I have an application with 2 components: a desktop application that users interact with, and a background process that can be enabled from the desktop application. Once the background process is enabled, it will run as a user launch agent independently of the desktop app.
However, what I’m wondering is what to do when the user disables the background process. At this point I want to stop the background process but I’m not sure what the best approach is. The 3 options that I see are:
- Use the ‘kill’ command.
- Direct, but not reliable and just seems somewhat “wrong”.
- Use an NSMachPort to send an exit request from the desktop app to the background process.
- This is the best approach I’ve thought of but I’ve run into an implementation problem (I’ll be posting this in a separate query) and I’d like to be sure that the approach is right before going much further.
- Something else???
Thank you in advance for any help/insight that you can offer.

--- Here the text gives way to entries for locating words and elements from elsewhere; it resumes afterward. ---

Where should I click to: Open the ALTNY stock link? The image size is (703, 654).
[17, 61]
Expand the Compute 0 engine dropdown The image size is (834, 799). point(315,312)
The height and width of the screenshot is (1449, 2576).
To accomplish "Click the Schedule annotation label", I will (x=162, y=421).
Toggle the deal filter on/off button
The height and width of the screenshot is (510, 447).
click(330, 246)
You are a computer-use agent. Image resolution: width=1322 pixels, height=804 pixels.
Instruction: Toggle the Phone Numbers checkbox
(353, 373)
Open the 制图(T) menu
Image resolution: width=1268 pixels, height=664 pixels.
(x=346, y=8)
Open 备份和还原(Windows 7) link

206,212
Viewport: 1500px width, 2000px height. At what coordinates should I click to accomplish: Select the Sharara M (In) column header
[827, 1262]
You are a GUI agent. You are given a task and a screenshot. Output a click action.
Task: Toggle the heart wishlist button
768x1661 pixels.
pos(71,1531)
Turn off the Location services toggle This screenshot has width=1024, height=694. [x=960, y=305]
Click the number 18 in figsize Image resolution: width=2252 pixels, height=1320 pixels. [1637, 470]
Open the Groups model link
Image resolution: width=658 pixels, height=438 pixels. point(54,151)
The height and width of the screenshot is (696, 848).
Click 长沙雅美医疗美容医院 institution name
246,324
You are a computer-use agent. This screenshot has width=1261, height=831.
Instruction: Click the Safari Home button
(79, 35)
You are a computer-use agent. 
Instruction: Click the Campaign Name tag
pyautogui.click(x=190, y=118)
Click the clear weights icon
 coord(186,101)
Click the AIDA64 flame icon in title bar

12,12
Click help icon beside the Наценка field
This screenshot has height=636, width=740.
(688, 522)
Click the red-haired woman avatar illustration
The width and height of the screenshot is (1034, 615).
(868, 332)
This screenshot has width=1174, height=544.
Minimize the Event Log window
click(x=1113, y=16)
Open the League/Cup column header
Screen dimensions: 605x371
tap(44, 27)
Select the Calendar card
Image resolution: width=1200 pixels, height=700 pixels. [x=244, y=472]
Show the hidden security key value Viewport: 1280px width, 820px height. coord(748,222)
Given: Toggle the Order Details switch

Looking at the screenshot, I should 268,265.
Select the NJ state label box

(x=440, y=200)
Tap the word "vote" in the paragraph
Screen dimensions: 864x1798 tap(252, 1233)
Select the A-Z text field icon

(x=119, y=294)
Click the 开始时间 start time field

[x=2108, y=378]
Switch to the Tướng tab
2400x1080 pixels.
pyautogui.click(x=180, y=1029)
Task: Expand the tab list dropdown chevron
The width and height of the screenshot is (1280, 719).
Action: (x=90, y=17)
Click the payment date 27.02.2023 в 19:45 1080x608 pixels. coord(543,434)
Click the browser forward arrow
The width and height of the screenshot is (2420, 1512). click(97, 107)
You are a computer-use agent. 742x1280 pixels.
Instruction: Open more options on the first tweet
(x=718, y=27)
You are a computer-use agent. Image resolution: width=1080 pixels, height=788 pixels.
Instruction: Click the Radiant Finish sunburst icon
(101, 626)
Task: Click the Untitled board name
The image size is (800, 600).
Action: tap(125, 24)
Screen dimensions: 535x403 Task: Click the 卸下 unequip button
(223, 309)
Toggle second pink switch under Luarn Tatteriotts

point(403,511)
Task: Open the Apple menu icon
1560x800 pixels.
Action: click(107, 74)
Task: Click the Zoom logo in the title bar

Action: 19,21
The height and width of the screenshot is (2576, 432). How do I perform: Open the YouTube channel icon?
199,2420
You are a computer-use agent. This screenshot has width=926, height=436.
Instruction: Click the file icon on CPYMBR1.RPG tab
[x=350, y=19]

The daemon could handle quit apple events or listen on a CFMessagePort.
If you use signals you should handle the signal, probably SIG_QUIT, that is sent instead of just letting the system kill your process.
If you have cleanup that may take a while, use something other than signals. If you are basically just calling exit, then signals are fine.
If you already have a CFRunLoop going then use CFMessagePort. If you are already handling apple events than handle quit.
CFMessagePort is a wrapper around CFMachPort that provides a name and some other conveniences. You can also use the NS wrappers for either.